В это время входит мадам Циммерман.
– Что ужас такой, Моисей? Ты не имеешь мать под рукой, так ты уже до мальчика лезешь.
– О, ты уже выросла! А вечером, когда я тебя зову, так ты себе на кухне стоишь, как плита. Ты хромая присмотреть, чтоб он не курил, как курица – этот бездельник.
– Из чего ты берёшь, что он курит? Ты видал?
– Я должен видеть? Когда я ушёл, так я оставил папиросы, 10 штук, я их пересчитал туда и назад три раза. Прихожу теперь – лежит 12.
– Так что же ты, сумасшедший, хотишь? У тебя же больше.

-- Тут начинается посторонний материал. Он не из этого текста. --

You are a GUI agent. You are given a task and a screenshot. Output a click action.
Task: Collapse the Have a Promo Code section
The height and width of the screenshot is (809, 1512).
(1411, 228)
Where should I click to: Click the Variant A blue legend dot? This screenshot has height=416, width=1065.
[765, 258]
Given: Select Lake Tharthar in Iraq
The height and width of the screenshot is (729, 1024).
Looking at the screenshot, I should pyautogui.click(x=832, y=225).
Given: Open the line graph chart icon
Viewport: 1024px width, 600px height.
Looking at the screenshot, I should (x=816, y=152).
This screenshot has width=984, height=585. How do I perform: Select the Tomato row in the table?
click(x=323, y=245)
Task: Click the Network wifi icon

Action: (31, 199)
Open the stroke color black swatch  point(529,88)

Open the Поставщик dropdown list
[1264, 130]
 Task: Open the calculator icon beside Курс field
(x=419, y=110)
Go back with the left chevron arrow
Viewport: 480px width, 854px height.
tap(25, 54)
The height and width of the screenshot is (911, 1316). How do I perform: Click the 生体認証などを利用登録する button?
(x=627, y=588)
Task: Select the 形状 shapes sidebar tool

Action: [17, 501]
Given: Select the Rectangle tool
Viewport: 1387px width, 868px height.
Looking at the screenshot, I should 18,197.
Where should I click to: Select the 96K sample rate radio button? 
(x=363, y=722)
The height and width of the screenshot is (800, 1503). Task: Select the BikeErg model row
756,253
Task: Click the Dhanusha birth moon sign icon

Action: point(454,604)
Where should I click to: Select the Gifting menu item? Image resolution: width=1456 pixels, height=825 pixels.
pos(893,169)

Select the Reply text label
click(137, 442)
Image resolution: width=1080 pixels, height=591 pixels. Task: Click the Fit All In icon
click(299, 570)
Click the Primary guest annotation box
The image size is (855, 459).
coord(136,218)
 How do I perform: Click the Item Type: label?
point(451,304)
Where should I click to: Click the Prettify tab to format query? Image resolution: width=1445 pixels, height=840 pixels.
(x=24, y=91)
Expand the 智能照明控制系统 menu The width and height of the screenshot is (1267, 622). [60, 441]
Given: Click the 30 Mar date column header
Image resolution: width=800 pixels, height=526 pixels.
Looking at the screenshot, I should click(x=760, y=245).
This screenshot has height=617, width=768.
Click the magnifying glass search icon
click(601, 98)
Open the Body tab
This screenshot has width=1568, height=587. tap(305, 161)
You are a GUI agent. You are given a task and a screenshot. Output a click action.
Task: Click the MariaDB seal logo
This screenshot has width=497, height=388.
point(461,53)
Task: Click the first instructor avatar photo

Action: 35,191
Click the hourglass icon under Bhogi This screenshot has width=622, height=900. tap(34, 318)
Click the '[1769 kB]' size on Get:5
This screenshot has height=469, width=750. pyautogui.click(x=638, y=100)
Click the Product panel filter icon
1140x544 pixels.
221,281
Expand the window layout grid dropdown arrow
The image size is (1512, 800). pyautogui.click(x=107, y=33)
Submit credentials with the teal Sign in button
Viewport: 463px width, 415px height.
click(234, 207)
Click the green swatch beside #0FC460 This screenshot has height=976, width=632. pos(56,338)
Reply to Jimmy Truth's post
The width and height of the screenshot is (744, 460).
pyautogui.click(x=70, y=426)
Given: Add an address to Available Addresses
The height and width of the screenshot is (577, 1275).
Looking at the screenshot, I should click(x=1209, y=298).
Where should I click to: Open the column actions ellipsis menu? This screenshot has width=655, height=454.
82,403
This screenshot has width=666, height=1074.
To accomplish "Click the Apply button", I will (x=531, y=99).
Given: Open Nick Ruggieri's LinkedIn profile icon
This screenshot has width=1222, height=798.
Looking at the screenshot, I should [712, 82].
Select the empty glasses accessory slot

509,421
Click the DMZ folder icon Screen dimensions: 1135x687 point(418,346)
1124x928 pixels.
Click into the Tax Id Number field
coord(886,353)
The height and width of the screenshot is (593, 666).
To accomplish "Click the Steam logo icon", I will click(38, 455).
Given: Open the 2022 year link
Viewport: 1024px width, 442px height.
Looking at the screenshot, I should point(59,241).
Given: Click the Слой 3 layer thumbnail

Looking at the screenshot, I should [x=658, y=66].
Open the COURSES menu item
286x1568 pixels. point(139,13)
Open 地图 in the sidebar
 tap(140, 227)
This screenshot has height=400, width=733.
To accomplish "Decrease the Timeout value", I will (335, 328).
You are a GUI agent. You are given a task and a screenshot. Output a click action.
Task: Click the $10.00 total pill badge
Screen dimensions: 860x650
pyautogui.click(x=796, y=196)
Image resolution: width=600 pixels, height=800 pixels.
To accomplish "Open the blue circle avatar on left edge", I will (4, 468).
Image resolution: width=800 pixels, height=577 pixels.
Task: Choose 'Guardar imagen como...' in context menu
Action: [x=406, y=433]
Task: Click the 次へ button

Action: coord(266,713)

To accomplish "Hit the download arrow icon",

– В этом же несчастье! Откуда больше? Что это? Чудеса, чтоб я мог поверить, что какая-нибудь папироса родила ещё две… Что ты на меня смотришь, как будто я психиатор?
– А как же я на тебя буду смотреть?.. Покажи, где папиросы. Я тоже хочу видеть.
– На, смотри! Ты думаешь, что твои глаза иначе приготовлены… На! Раз, два, три…
– Ша, но покажи-ка коробочку… Это вовсе не твоя коробочка… Твою я положила в письменный стол, а это учитель занимался с Давидкой и наверное оставил на тебе свои папиросы.
– Таки правда! Ну, так что ты думаешь? Он всё равно негодяй… Так он теперь не курит, так он через 10 лет будет курить… Ты его не знаешь, он паршивец… Когда я кричу, что его надо бить, как собаку, так можешь мне поверить… Я даром кричать не буду".
* * *
Когда в 1918-ом в Одессе хозяйничали белые, певец Юрий Морфесси осенью открыл так называемый Дом артистов. Там был и ресторан, и карточный клуб, и кабаре, для выступления в котором привлекался и молодой Утёсов. Он выступал там наряду с такими известными исполнителями как Иза Кремер, Надежда Плевицкая, Александр Вертинский. Участвовал в программах Дома артиста и сам Ю. Морфесси, у которого в те времена была сказочная слава.
Многие считают Юрия Спиридоновича Морфесси (1882–1957) коренным одесситом, но это не совсем так. Он родился в Греции, в Афинах, а через год родители переехали в Одессу.
Пение его привлекало с детства, и он довольно рано решил всерьез заняться певческим образованием. Усердно посещал оперу, концерты, пел в любительских спектаклях, выступал на благотворительных вечерах. Позже стал учеником Одесской консерватории по классу вокала.